Opladen: Bahnsteigdach doch vor dem Aus
VON PETER KORN - zuletzt aktualisiert: 10.03.2011Opladen (RPO). Die schönen Stahlstützen am Bahnsteigdach des Bahnhofs Opladen haben wohl doch keine Zukunft mehr. Die Bahn hat keine Pläne für ihre Verwendung. Dabei bescheinigt ein Experte dem Dach gar Verwandtschaft zum Eiffelturm.
Klemens Hantke ist Eisenbahner mit Leib und Seele. 33 Jahre hat er im Opladener Bahn-Ausbesserungswerk an der Werkstättenstraße gearbeitet. Und noch immer interessiert er sich für alles, was sich rund um das Thema in der Stadt so tut.
Die Diskussion um die Zukunft des Bahnsteigdachs am Bahnhof Opladen hat Hantke in den vergangenen Tagen aufmerksam verfolgt. Und er macht sich große Sorgen, dass ein Kunstwerk verschwinden könnte. Erst hatte die Bahn in einer Mitteilung zum Abriss des Bahnsteigdachs angekündigt, auch die historischen Stahlstützen zu entfernen, dies tags darauf aber wieder relativiert.
Doch jetzt sieht es ganz so aus, als gebe es für die Säulen am Bahnhof Opladen wohl doch keine Zukunft mehr. Ein Bahn-Sprecher erklärte gestern auf Anfrage, man habe noch keine konkreten Pläne, was mit den Elementen geschehen solle. Er verwies auf das Jahr 2014. Dann sollen in einer Modernisierungs-Offensive viele Bahnhöfe umgestaltet werden – auch der Opladener. In diesem Zusammenhang werde die Bahn sich dann auch mit der Säulenkonstruktion auseinandersetzen.
"Eine mittlere Katastrophe"
Opladens Bezirksvorsitzender Rainer Schiefer (CDU) weiß jedoch aus zahlreichen politischen Gesprächen der vergangenen Jahre: "Wenn ein neuer Bahnsteig kommt, wird es rein technisch ganz schwierig, wahrscheinlich sogar unmöglich, die Säulen dort unterzubringen."

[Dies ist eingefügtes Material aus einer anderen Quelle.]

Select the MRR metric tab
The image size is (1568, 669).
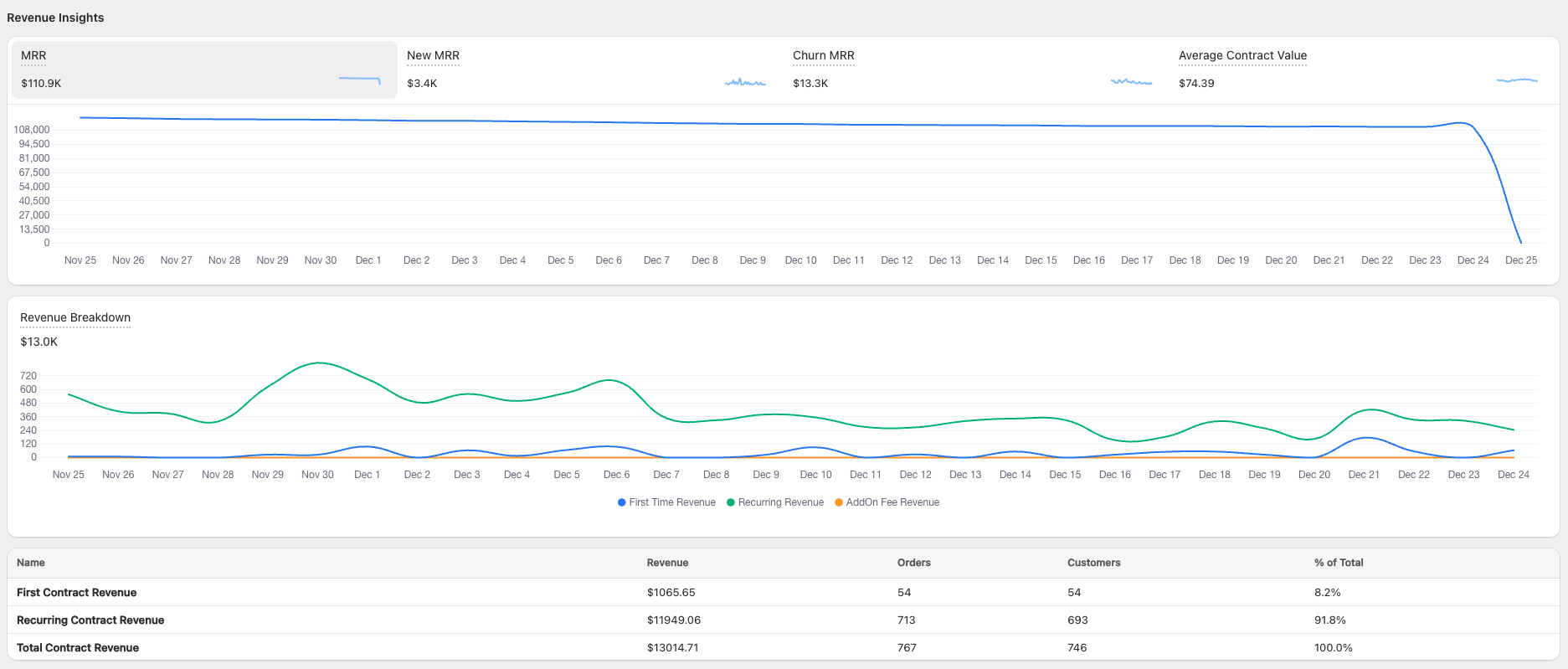tap(33, 56)
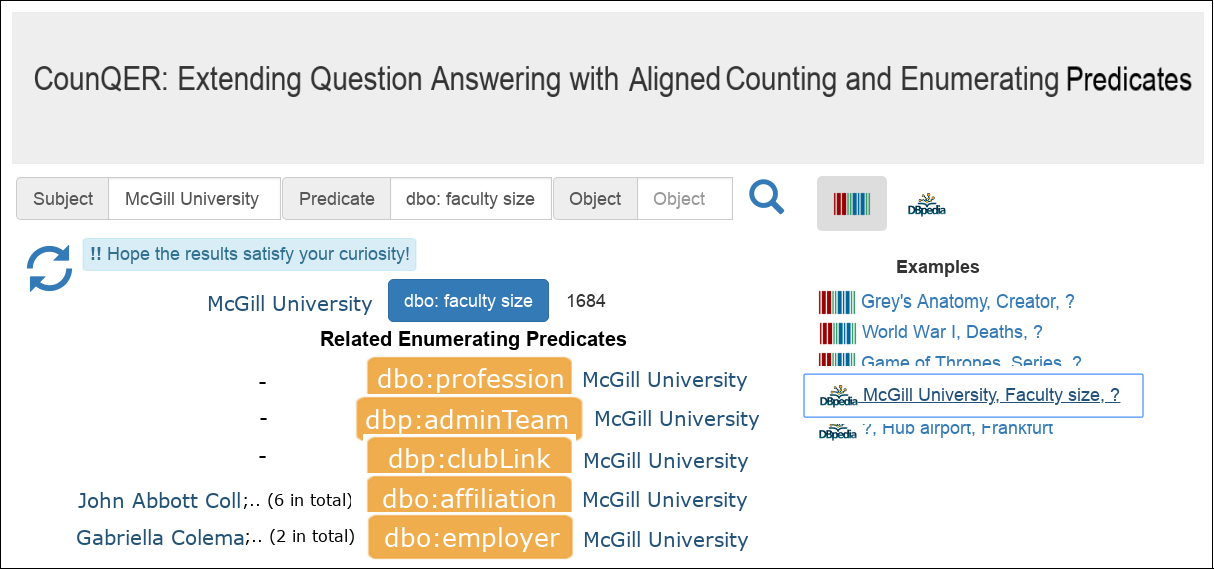1214x570 pixels.
Task: Open the John Abbott Coll entity link
Action: pyautogui.click(x=160, y=500)
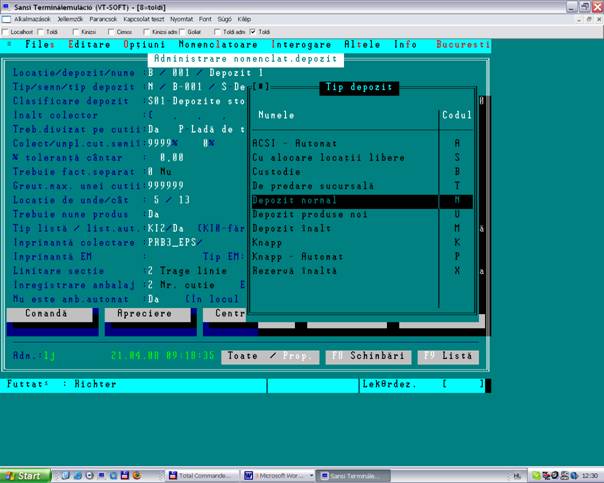Click the F9 Listă button
The width and height of the screenshot is (604, 483).
[x=447, y=356]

Deshalb sei schon vor seinem Amtsantritt 2009 mehrfach davon gesprochen worden, die Konstruktion ganz abzubauen und womöglich irgendwo einzulagern. "Ich fürchte, die Bahn wird das machen, so schade ich es auch fände", sagt Schiefer.
Schade? Für Klemens Hantke wäre das ein Horrorszenario: "Das Ende der Stahlkonstruktion in Opladen ist eine mittlere Katastrophe. Eine so fein ziselierte Arbeit findet sich weit und breit wohl kein zweites Mal", sagt der Bahn-Liebhaber. Säulen, feinste Berliner Gusstechnik, Kapitelle, die nicht glatt sind, sondern mit Verzierungen ausgeschmückt – das alles spricht seiner Ansicht nach für den unbedingten Erhalt der Arbeit.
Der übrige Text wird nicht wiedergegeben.